See step 3 of the getting started guide.

Create managed node groups

See Choosing an Amazon EC2 instance type and Managed node groups for more information.

Additional requirements:

  • [suggestion] 1 (one) custom Node Service Role with the AmazonEKSWorkerNodePolicy, AmazonEC2ContainerRegistryReadOnly and AmazonEKS_CNI_Policy policies attached or similar permissions.

    The EKS nodes' kubelet makes calls to the AWS APIs on one's behalf.
    Nodes receive permissions for these API calls through an IAM instance profile and associated policies.

    For a node to be allowed to make those calls, it requires to have the aforementioned permissions.

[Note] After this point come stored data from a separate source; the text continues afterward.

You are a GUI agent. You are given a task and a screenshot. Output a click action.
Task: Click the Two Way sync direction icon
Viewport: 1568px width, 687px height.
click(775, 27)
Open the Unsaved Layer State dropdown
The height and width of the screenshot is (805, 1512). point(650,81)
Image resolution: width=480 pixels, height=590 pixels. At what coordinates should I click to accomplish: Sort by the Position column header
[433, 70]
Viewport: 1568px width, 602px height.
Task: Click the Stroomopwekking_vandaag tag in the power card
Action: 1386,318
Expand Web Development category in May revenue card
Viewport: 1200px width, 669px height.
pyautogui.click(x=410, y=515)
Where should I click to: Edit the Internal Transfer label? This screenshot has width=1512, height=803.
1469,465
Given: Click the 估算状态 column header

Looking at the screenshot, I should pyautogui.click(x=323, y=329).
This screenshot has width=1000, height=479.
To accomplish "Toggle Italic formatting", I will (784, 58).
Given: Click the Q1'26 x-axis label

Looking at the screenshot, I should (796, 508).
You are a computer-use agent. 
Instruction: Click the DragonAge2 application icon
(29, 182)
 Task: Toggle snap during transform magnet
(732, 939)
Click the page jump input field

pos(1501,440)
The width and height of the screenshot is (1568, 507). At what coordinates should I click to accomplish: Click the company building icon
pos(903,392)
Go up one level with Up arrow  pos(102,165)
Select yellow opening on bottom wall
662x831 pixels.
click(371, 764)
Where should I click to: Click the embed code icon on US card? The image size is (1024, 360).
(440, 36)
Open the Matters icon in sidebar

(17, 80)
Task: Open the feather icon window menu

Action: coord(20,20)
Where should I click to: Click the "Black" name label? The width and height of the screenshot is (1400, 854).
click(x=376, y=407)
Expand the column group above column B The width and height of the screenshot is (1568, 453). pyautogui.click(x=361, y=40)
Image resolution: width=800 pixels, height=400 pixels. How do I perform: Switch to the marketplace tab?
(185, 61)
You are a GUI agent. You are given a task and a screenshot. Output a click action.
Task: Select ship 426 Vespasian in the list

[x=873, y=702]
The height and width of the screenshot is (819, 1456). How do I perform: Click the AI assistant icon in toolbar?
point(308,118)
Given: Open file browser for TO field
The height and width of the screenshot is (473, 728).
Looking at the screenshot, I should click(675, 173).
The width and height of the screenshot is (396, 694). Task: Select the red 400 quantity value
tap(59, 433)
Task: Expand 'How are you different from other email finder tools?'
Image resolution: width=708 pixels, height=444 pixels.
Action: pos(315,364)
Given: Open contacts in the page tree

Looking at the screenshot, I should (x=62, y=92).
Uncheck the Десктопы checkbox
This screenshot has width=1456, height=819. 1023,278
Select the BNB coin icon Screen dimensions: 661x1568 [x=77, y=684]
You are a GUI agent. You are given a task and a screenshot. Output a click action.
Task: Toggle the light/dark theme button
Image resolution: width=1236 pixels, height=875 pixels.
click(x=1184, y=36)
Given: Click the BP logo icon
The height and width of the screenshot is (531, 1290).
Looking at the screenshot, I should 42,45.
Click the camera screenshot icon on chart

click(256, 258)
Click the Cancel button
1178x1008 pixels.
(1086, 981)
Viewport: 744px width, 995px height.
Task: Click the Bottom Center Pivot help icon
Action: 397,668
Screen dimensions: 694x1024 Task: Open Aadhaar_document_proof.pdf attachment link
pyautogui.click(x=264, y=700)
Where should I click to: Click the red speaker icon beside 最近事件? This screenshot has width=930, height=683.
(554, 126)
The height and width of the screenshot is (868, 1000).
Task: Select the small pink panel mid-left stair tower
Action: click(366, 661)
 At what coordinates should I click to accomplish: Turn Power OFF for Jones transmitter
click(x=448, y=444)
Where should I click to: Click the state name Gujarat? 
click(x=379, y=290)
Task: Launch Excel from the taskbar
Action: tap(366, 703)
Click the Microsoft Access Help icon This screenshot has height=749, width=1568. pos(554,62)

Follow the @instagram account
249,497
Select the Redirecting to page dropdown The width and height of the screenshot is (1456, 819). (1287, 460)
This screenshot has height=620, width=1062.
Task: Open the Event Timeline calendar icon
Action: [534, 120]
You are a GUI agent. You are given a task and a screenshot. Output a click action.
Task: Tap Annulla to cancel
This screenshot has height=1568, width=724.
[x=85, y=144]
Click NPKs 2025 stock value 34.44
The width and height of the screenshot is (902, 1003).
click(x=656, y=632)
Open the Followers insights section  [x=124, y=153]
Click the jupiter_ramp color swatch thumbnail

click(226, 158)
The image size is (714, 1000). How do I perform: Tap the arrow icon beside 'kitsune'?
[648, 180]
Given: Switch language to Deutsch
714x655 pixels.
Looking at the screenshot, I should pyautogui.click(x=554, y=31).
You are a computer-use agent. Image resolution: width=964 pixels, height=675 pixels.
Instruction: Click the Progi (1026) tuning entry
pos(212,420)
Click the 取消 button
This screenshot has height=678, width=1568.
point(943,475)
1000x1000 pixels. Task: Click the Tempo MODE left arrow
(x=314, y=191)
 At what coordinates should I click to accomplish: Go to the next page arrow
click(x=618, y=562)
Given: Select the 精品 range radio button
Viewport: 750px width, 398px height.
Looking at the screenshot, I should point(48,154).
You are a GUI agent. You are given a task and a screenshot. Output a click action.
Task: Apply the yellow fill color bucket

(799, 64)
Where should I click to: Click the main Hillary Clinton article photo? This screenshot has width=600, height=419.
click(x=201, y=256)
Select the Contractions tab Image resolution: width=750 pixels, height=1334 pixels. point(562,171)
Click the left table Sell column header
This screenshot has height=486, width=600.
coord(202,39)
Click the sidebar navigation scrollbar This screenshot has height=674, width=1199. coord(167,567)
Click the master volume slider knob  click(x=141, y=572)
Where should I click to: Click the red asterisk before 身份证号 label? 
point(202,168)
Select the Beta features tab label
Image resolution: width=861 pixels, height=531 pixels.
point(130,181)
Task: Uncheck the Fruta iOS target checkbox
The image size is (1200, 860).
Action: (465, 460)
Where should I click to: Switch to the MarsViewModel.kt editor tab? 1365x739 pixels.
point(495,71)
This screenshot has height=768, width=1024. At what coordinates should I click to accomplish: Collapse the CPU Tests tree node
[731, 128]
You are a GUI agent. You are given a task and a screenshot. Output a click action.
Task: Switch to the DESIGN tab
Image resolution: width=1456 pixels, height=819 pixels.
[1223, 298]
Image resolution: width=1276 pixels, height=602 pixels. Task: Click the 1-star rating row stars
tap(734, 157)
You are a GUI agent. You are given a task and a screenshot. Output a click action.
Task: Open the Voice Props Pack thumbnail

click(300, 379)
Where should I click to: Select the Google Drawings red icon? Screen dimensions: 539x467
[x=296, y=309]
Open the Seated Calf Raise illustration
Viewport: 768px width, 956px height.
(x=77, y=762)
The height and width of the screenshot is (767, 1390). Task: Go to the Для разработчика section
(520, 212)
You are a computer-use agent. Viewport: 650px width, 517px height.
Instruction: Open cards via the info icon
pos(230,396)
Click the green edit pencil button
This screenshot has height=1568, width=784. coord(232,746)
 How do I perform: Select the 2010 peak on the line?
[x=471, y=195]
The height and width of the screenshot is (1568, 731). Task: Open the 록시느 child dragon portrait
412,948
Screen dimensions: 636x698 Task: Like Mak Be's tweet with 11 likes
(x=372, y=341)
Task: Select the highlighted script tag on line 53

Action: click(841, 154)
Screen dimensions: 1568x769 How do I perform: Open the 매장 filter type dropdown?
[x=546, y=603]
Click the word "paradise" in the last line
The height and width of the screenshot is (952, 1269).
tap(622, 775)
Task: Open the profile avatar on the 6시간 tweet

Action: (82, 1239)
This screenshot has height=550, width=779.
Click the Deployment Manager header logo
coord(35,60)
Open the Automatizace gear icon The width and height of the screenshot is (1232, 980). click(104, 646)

  • When deploying a managed node group in private subnets, one must ensure that it can access Amazon ECR for pulling container images.
    Do this by connecting a NAT gateway to the route table of the subnet, or by adding the following AWS PrivateLink VPC endpoints:

    • Amazon ECR API endpoint interface: com.amazonaws.{region}.ecr.api.
    • Amazon ECR Docker registry API endpoint interface: com.amazonaws.{region}.ecr.dkr.
    • Amazon S3 gateway endpoint: com.amazonaws.{region}.s3.
  • If the nodes are to be created in private subnets, the cluster must provide its private API server endpoint.
    Set the cluster's vpc_config.0.endpoint_private_access attribute to true.

Procedure:

  1. Create a custom IAM role for the nodes if needed (see Requirements).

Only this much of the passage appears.